India govt rejects proposal to shut petrol pumps at night

NEW DELHI (AFP) - India's government denied on Monday it was considering shutting filling stations at night to reduce oil imports, a widely ridiculed measure reportedly under discussion to tackle a deepening economic crisis.

Oil Minister Veerappa Moily sparked the speculation on Sunday when he told a local news agency that "shutting petrol pumps during (the) night" was one of several austerity measures being assessed to cut the imports bill.

News of the proposal, a throwback to India's pre-liberalisation past when the government tightly regulated all parts of the economy, sparked feverish debate on television and Twitter.

It also apparently took the rest of the cabinet by surprise, leading to a formal denial issued via the information ministry.

"The ministry of petroleum and natural gas has clarified that there is no proposal under consideration of the government to allow sale of petroleum products from the retail outlets only during certain hours," said a statement.

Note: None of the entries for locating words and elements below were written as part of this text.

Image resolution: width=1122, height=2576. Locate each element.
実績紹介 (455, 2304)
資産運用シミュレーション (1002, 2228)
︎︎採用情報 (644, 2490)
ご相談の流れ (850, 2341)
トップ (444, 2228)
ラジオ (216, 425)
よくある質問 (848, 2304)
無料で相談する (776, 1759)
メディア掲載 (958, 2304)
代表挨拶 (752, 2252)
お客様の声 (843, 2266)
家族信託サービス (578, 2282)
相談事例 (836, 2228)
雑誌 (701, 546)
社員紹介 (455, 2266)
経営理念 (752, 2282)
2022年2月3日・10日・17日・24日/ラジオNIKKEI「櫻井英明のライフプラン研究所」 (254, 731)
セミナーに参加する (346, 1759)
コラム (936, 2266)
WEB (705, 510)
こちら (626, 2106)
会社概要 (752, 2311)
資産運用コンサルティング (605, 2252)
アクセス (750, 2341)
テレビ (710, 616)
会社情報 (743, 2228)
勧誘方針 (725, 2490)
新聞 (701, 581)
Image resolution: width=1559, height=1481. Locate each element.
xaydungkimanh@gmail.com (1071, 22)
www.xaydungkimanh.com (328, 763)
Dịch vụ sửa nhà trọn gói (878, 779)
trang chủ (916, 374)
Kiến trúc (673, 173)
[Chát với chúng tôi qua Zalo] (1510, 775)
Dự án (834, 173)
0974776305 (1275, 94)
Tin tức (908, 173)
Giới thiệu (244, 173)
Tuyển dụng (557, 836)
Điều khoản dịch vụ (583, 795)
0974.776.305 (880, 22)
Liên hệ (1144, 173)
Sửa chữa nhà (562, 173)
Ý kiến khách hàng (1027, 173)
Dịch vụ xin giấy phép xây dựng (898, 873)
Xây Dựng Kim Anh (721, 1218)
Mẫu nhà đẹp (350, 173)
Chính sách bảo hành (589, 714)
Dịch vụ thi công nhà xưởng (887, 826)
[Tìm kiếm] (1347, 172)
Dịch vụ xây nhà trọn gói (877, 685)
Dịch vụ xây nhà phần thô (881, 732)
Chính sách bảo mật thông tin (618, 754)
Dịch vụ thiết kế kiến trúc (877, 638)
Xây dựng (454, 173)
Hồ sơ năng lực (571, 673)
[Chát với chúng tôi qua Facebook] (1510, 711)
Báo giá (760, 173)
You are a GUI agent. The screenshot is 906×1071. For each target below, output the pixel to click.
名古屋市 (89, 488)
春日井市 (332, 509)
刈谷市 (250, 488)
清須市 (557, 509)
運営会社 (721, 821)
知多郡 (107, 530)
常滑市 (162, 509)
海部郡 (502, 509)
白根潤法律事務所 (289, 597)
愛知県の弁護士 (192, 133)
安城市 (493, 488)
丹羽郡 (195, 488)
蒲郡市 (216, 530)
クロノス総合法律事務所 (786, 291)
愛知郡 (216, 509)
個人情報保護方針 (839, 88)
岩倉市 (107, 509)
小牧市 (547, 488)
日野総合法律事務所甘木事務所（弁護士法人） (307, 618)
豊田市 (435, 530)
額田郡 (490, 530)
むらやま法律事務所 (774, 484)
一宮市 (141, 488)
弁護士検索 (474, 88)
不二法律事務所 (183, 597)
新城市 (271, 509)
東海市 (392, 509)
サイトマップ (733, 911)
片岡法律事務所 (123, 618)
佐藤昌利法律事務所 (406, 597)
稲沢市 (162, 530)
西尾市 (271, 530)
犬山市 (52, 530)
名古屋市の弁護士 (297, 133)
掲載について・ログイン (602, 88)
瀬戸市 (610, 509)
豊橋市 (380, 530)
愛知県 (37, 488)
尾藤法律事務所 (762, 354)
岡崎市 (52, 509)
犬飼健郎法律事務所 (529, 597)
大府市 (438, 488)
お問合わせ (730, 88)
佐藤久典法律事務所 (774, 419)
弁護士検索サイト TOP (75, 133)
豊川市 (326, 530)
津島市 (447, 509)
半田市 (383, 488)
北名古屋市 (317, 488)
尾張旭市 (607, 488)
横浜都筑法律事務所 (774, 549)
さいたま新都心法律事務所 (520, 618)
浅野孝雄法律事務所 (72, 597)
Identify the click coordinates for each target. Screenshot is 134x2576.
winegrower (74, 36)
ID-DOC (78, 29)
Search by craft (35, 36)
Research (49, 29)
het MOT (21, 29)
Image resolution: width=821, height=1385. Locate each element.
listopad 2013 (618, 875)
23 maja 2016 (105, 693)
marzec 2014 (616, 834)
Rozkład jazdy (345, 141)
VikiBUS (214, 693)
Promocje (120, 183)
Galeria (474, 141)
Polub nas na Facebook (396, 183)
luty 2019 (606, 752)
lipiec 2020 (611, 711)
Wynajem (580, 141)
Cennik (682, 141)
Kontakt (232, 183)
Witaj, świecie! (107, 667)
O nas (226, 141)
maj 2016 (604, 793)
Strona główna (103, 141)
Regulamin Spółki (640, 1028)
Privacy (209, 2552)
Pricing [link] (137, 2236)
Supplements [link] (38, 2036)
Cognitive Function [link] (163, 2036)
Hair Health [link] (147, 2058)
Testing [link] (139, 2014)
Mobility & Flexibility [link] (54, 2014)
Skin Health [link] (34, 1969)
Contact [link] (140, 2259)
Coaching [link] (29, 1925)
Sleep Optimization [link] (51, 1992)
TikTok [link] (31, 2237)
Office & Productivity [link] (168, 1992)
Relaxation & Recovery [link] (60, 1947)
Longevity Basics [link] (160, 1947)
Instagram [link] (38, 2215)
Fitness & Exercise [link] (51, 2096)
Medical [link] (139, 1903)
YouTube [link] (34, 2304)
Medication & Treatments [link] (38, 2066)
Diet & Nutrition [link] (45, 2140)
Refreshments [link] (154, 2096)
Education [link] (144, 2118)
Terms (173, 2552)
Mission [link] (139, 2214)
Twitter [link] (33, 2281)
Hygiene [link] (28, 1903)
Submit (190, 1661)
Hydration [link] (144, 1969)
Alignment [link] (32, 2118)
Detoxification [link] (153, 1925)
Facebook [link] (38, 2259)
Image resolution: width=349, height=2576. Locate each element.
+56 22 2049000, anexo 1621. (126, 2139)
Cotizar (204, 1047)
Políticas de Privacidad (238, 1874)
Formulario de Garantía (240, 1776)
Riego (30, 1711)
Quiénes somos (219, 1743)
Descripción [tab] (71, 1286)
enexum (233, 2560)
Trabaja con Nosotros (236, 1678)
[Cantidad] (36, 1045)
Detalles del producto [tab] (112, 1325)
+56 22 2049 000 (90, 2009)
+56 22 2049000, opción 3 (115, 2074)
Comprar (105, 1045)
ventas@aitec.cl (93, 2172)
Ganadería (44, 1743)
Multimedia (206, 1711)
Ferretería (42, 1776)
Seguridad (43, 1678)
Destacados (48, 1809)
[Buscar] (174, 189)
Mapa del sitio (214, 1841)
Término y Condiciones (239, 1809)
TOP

The main opposition Bharatiya Janata Party (BJP) made fun of the plan.

"Won't the people fill their car fuel tanks in the morning? This is a strange move by Moily," BJP spokesman Shahnawaz Hussain said.

India imports around 80 per cent of its oil needs and its import bill has risen dramatically because of high global prices and a plunging rupee, which has hit record lows in recent weeks.

The country is struggling to shrink its current account deficit - the broadest measure of trade - which hit a record 4.8 per cent of GDP last year and is straining foreign exchange reserves.

In afternoon trade, the rupee was down to 65.88 rupees to the US dollar from Friday's 65.70, snapping a two-day rally. The Bombay Stock Exchange's benchmark Sensex was up 1.51 per cent at 18,900 points on investor bargain-hunting.

In another proposed measure, New Delhi is also mulling increasing oil supplies from sanctions-hit Iran, which could save India $8.5 billion in foreign exchange reserves, local newspapers reported on Monday.

Moily has written to Prime Minister Manmohan Singh spelling out the strategy with Iran, which accepts payment in rupees rather than dollars, The Economic Times reported.

"About 2 million tonnes (of) crude oil has been imported from Iran so far during the current financial year," Moily wrote, according to the paper.

"An additional import of 11 million tonnes during 2013-14 would result in reduction in forex outflow by $8.47 billion."

The government has launched a series of measures in recent weeks to try and plug the deficit amid a faltering economy and fears of a downgrade by ratings agencies.

The government has three times this year raised import duties on gold, the second biggest contributor after oil to the deficit.

On Sunday, state-run Indian Oil Corp increased petrol prices by more than 3.5 per cent, blaming the falling rupee.

The government has partially deregulated petrol and raised diesel prices to try to reduce the massive subsidies it pays to state-run fuel refiners.